Analysis of recombination events in DNA mismatch repair genes among Escherichia coli strains belonging to different phylogroups with different mutation frequencies
Abstract number: P629
Objective: The genetic load imposed by the high frequency of mutations might lead to long-term deleterious effects for the mutator population. In this work, we analyze another possibility, "recombinational rescue" rate for wild-type mismatch repair (MMR) genes.
Methods: MMR genes including mutS, mutL, and mutH, as well as those involved in oxidative damage (GO) mutT and mutY, and two housekeeping genes (arcA and fumC) were sequenced in 66 human Escherichia-coli isolates with different mutation frequencies (17 hipo-mutators; 23 normo-mutators; 21 weak-mutators; 5 strong-mutators) and different phylogenetic groups B2 (17), D (16); A (19); and B1 (14). Sixty-nine sequences (including 3 reference sequences) were aligned using ClustalW program, and the best-fit model of nucleotide substitution was selected using jModelTest program. Alignments were analyzed using PhyML, software that estimates maximum likelihood phylogenies. Recombination among aligned sequences was detected using RDPv.3.27 program.
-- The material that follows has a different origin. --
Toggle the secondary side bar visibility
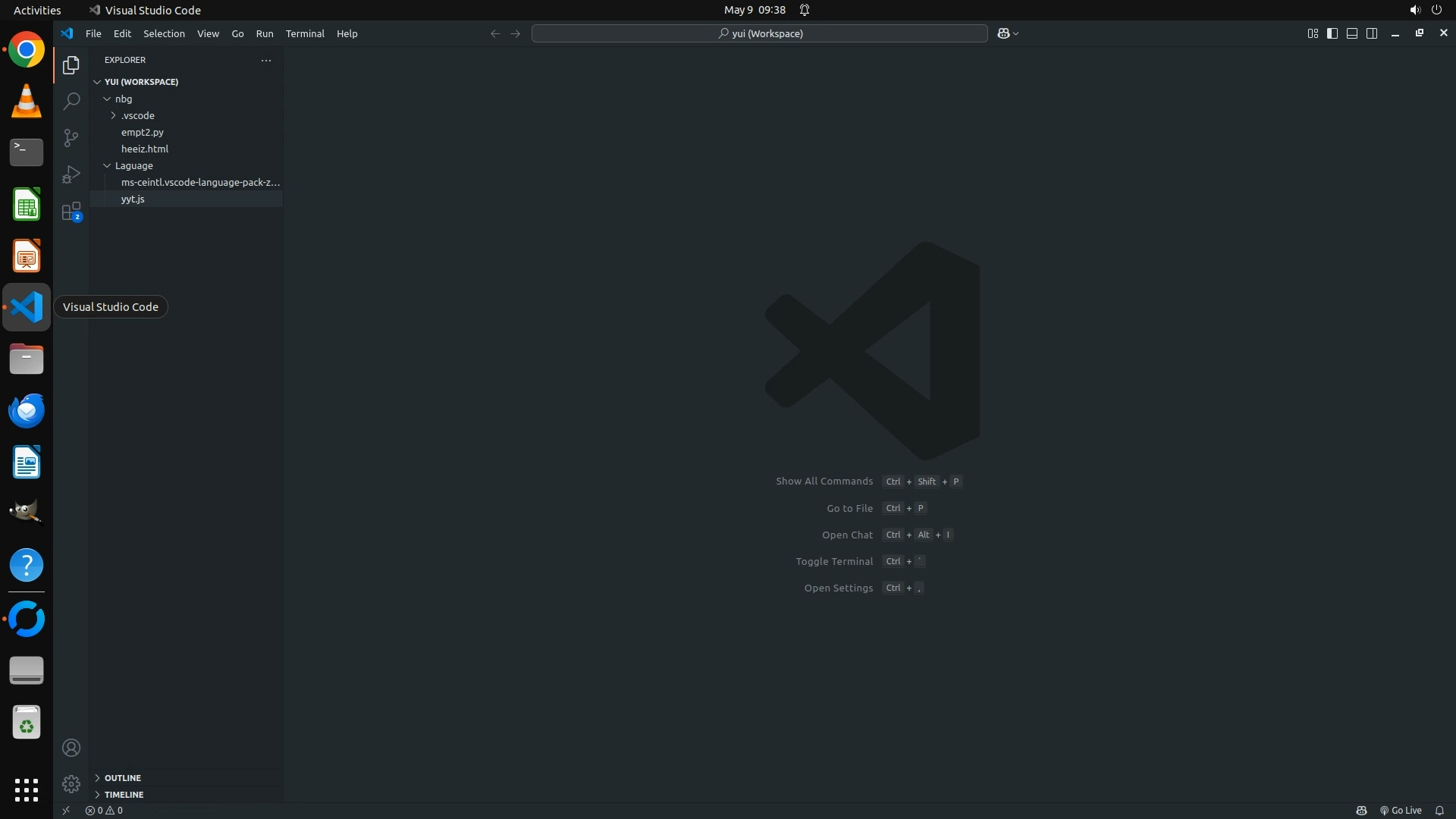 pos(1372,33)
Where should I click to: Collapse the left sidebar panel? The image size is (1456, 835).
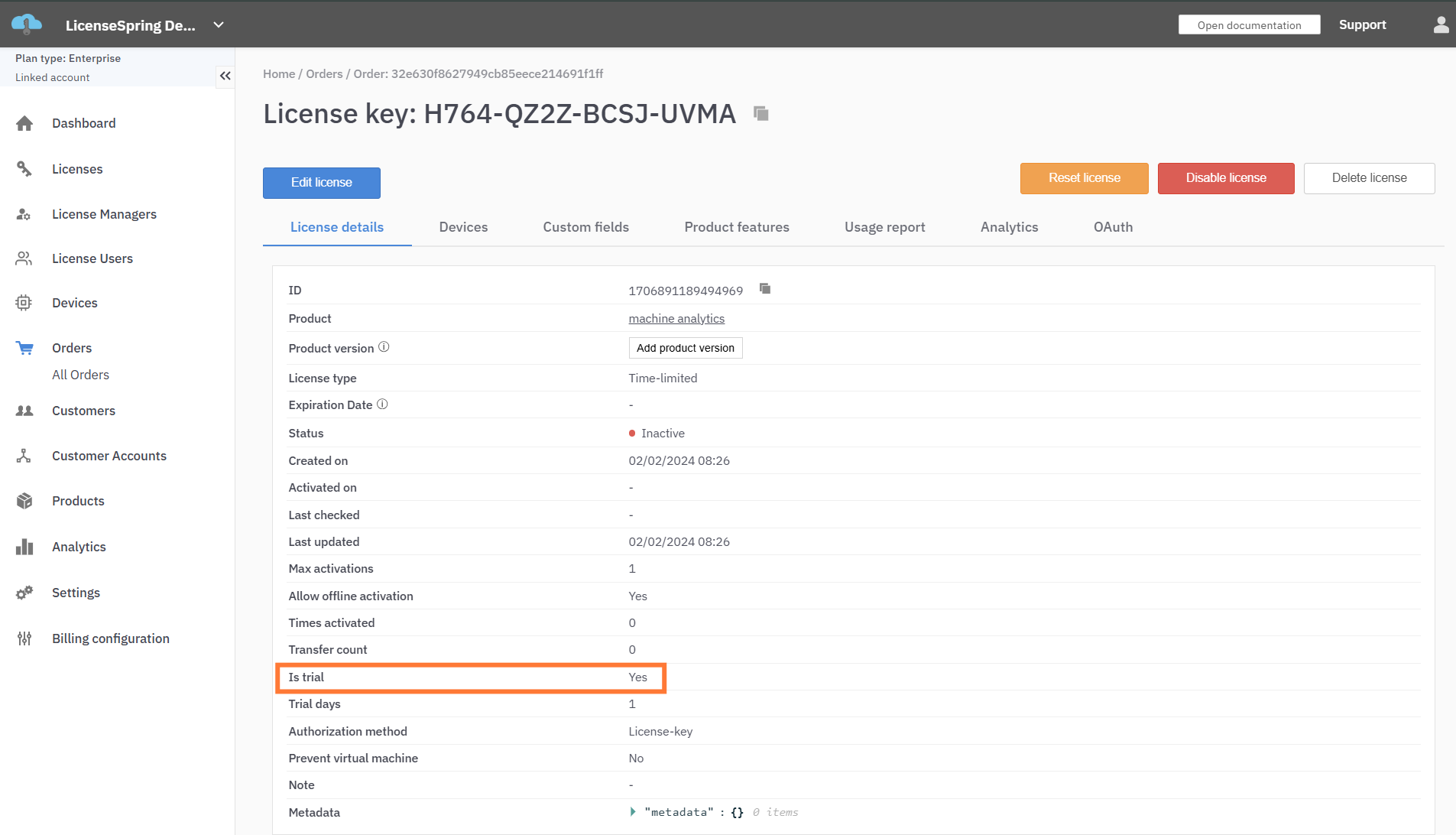click(225, 76)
Results: No evidences of recombinational events were found analyzing the housekeeping genes, nor in mutH (MMR) and mutT (GO repair system). Although recombination events were detected in mutY gene (26%) the highest frequency of these events (p < 0.001) was detectable in the MMR genes: mutS (55.07% of sequences analyzed) and mutL (44.93%). Recombination events in mutS gene were higher in weak mutators (71.43%), but interestingly in mutL gene weak mutators showed the lowest rate of recombination (p < 0.05). To avoid phylogenetic noise the sequences with recombination events were eliminated. In this new scenario, D group is still extremely heterogeneous suggesting that new phylogenetic groups must potentially be accepted. Phylogenetic trees of non-recombination events showed higher number of incongruences (when a gene was not clustering with its phylogenetic group) among mutator strains (p < 0.05).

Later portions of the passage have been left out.